As a result, APA's p/e is down to about 15. A p/e of 15 may not seem that cheap, but given Apache's upside potential -- it is. Look for Apache to continue to achieve solid growth through internal investment and acquisitions. Apache has several key exploration discoveries set to enter development stage and will drill nine wells in Canada this winter as part of its oil shale operations.
Overall, analysts see Apache's oil and gas volumes increasing about 10%-12% in 2007 and 2008. Even better: the company believes it can generate double-digit production growth for the next decade. The Reuters F2007/F2008 EPS consensus estimates for APA are $7.54/$8.84.
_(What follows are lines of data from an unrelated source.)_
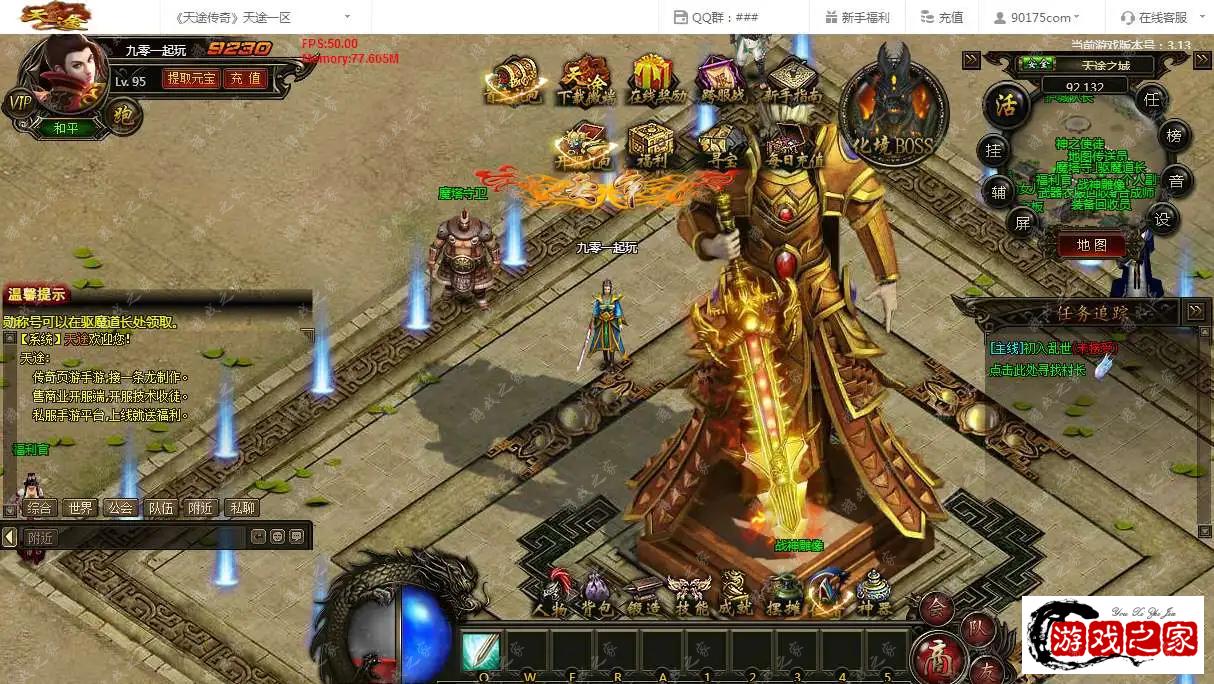Switch chat to the 世界 tab
Screen dimensions: 1214x684
pyautogui.click(x=78, y=508)
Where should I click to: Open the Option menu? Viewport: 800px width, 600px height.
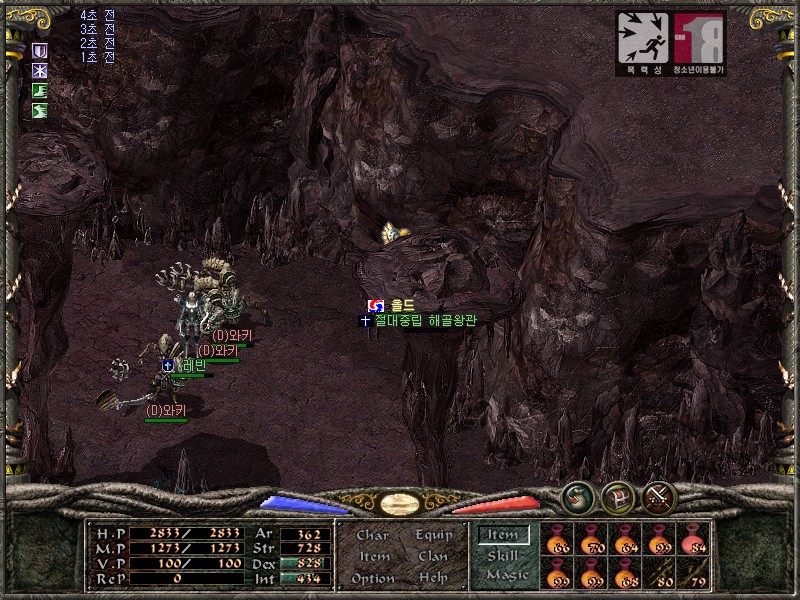(x=373, y=578)
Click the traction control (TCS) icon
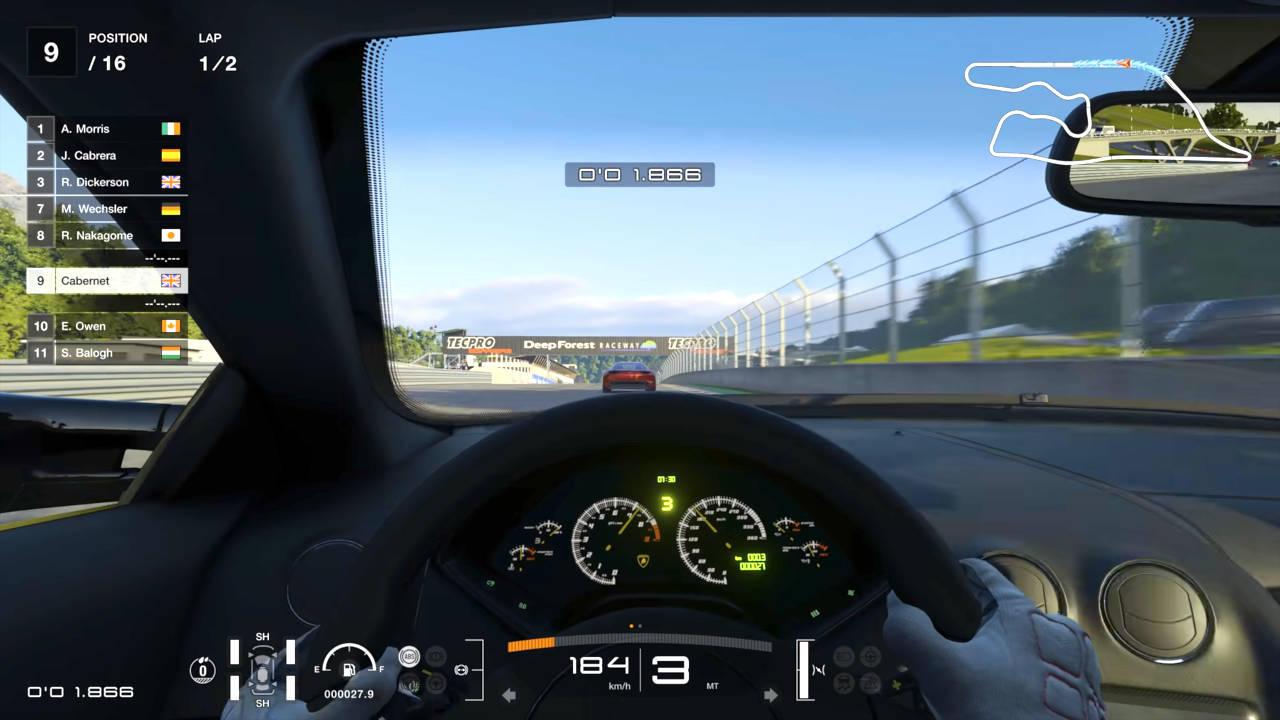 408,683
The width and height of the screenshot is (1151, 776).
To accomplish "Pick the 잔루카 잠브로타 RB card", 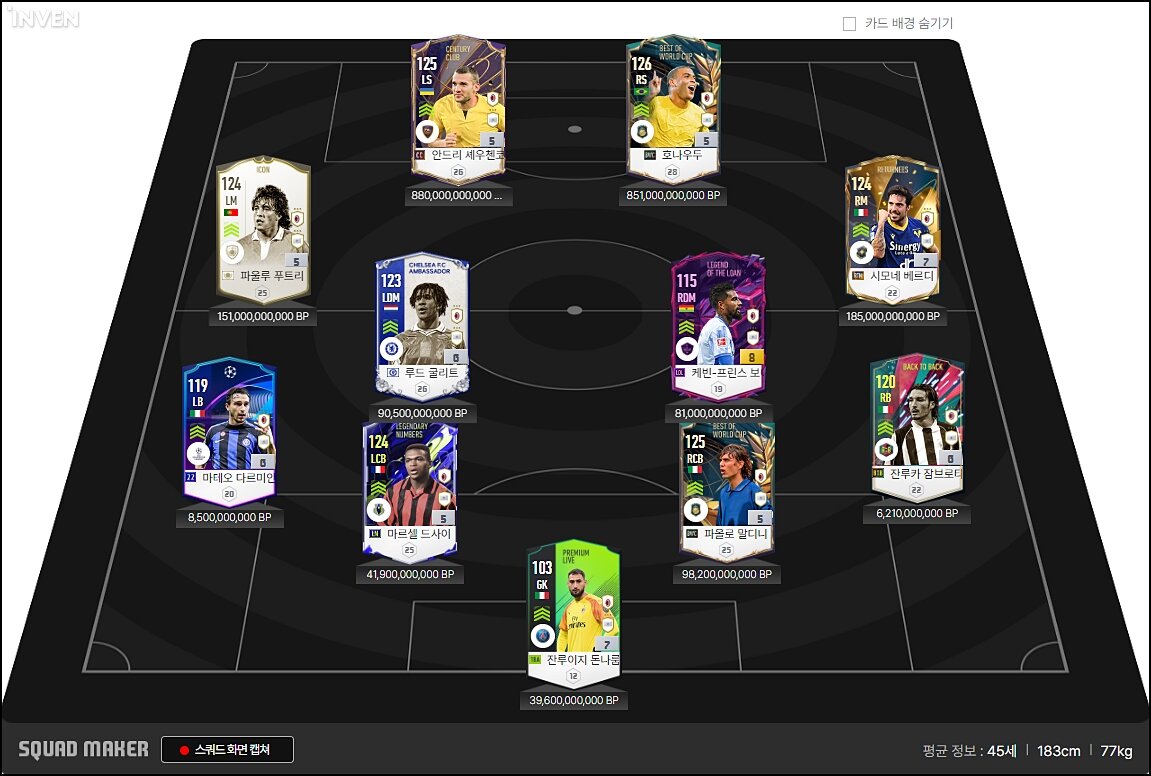I will [916, 425].
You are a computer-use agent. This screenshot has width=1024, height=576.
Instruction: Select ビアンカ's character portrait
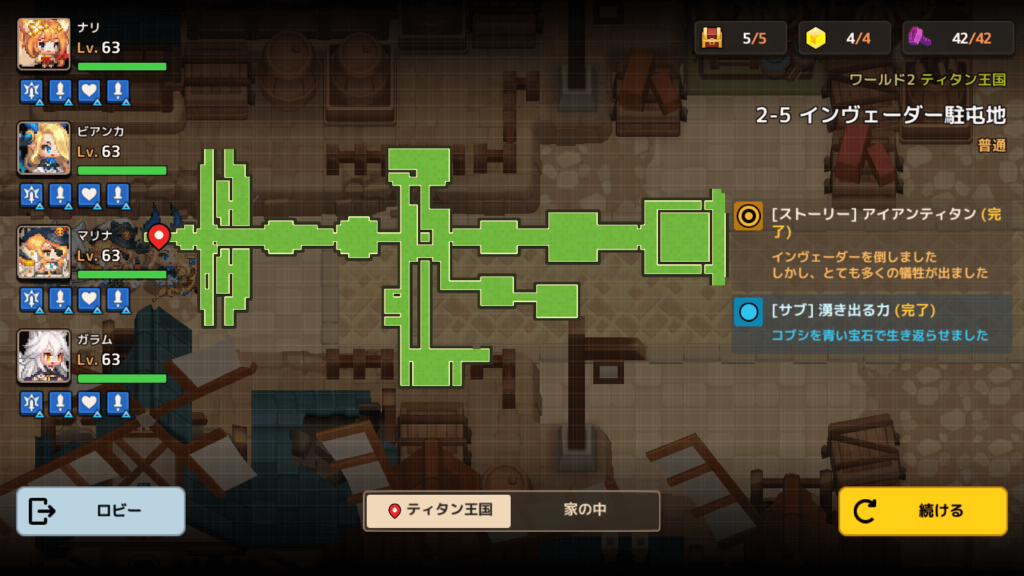(x=44, y=148)
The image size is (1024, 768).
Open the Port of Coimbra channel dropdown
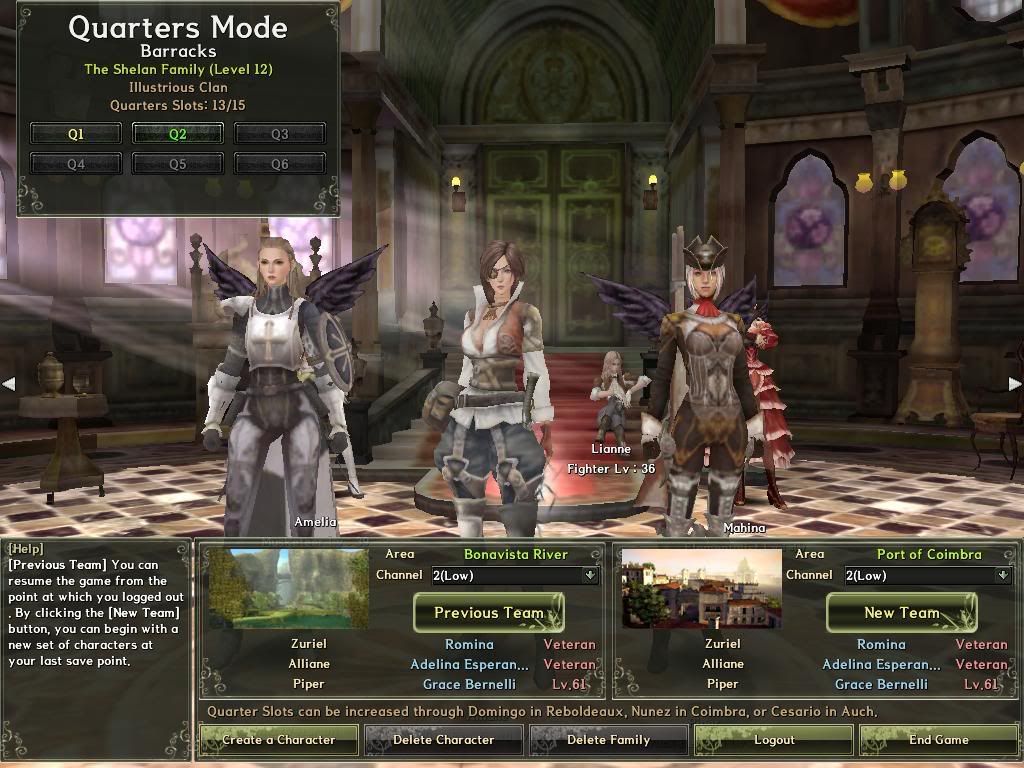(x=1003, y=575)
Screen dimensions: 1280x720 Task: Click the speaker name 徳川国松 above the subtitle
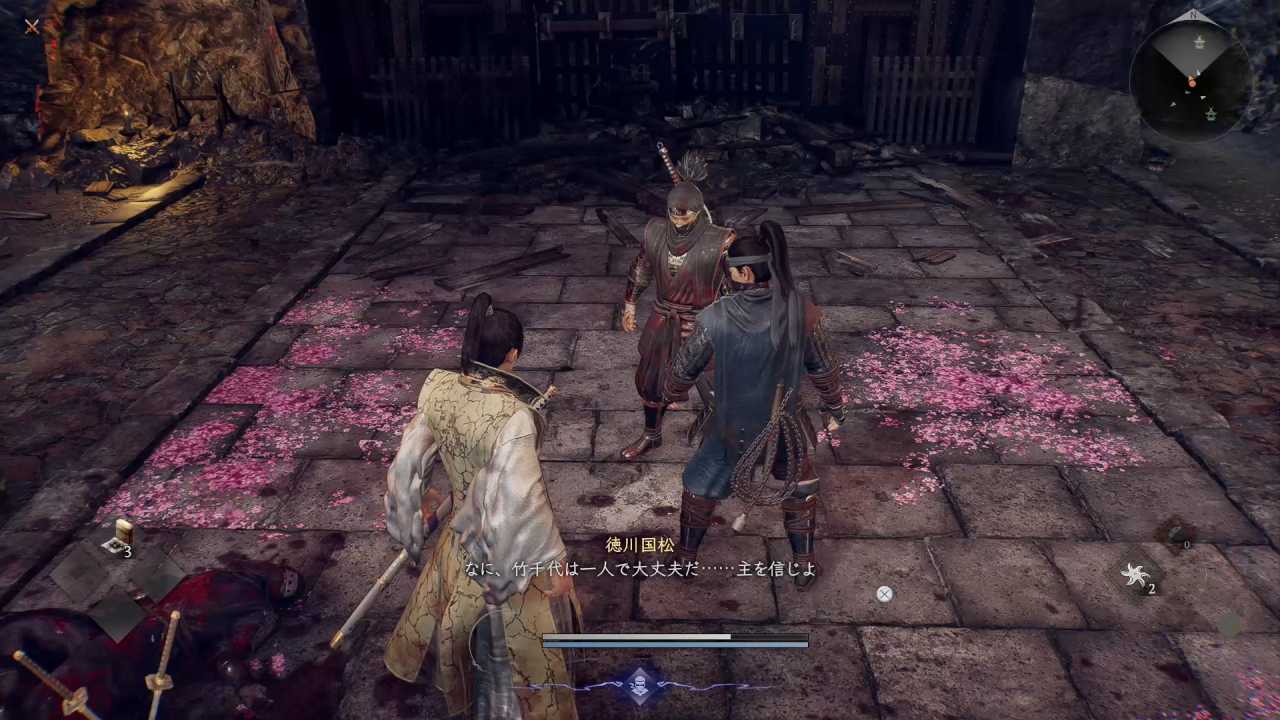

The risks? The usual qualifiers for an oil play. Apache is dependent on a decent market price for oil, adequate reserve replacement, and geopolitical stability. To be sure, APA is not a low-risk play, but with secular trends in its favor and the company's demonstrated ability to achieve production results, the risk/reward ratio is favorable.
And let's face it: the current economic environment is largely structured by oil's price, so it makes a great deal of sense, if you can tolerate the risk, to 'own an oil.'
The First Call mean rating for APA is: Buy. [30 firms.] Mean 2007 target: $102.90. [high: $120, low: $80.]
Stock Analysis: Apache is a moderate-risk stock not suitable for low-risk investors. Don't buy APA if your portfolio already contains an adequate percentage of oil/gas or oil/gas services stocks. Investors with an investment horizon longer than 1 year should be rewarded from APA's shares. Sell/Stop Loss if you were to buy this stock: $64.